WORK TO COMPLETE
Nothing in the data may be altered; restate all of it exactly.

┏━━

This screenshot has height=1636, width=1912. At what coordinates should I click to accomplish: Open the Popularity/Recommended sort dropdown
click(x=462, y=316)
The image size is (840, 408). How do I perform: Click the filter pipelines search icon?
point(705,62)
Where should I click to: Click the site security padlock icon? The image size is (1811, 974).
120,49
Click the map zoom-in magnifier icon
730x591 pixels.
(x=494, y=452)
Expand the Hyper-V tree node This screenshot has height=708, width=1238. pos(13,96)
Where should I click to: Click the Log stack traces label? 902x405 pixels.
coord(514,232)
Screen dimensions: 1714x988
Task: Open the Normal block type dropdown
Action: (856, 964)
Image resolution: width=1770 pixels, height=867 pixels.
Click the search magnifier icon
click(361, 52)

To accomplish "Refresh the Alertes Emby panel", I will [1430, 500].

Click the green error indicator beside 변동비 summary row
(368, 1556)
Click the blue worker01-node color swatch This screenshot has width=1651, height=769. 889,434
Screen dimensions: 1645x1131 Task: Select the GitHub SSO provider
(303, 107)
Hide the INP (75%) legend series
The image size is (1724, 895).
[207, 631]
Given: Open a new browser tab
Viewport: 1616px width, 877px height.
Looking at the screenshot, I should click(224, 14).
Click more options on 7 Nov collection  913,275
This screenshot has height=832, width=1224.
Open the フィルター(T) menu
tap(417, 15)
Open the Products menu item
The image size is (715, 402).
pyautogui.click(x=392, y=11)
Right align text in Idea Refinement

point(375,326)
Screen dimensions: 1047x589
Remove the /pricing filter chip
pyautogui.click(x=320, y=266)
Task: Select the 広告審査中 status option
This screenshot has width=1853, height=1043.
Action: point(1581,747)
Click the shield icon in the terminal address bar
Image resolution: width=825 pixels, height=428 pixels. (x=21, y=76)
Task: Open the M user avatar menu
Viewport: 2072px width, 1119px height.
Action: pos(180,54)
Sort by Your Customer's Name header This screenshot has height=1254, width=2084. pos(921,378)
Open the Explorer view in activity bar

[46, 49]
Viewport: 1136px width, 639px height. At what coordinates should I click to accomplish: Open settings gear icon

┗━━

RESPONSE TO THIS TASK
This screenshot has height=1636, width=1912. At what coordinates should I click to accomplish: Open the Popularity/Recommended sort dropdown
click(x=462, y=316)
The image size is (840, 408). How do I perform: Click the filter pipelines search icon?
point(705,62)
Where should I click to: Click the site security padlock icon? The image size is (1811, 974).
120,49
Click the map zoom-in magnifier icon
730x591 pixels.
(x=494, y=452)
Expand the Hyper-V tree node This screenshot has height=708, width=1238. pos(13,96)
Where should I click to: Click the Log stack traces label? 902x405 pixels.
coord(514,232)
Screen dimensions: 1714x988
Task: Open the Normal block type dropdown
Action: (856, 964)
Image resolution: width=1770 pixels, height=867 pixels.
Click the search magnifier icon
click(361, 52)

To accomplish "Refresh the Alertes Emby panel", I will [1430, 500].

Click the green error indicator beside 변동비 summary row
(368, 1556)
Click the blue worker01-node color swatch This screenshot has width=1651, height=769. 889,434
Screen dimensions: 1645x1131 Task: Select the GitHub SSO provider
(303, 107)
Hide the INP (75%) legend series
The image size is (1724, 895).
[207, 631]
Given: Open a new browser tab
Viewport: 1616px width, 877px height.
Looking at the screenshot, I should click(224, 14).
Click more options on 7 Nov collection  913,275
This screenshot has height=832, width=1224.
Open the フィルター(T) menu
tap(417, 15)
Open the Products menu item
The image size is (715, 402).
pyautogui.click(x=392, y=11)
Right align text in Idea Refinement

point(375,326)
Screen dimensions: 1047x589
Remove the /pricing filter chip
pyautogui.click(x=320, y=266)
Task: Select the 広告審査中 status option
This screenshot has width=1853, height=1043.
Action: point(1581,747)
Click the shield icon in the terminal address bar
Image resolution: width=825 pixels, height=428 pixels. (x=21, y=76)
Task: Open the M user avatar menu
Viewport: 2072px width, 1119px height.
Action: pos(180,54)
Sort by Your Customer's Name header This screenshot has height=1254, width=2084. pos(921,378)
Open the Explorer view in activity bar

[46, 49]
Viewport: 1136px width, 639px height. At what coordinates should I click to accomplish: Open settings gear icon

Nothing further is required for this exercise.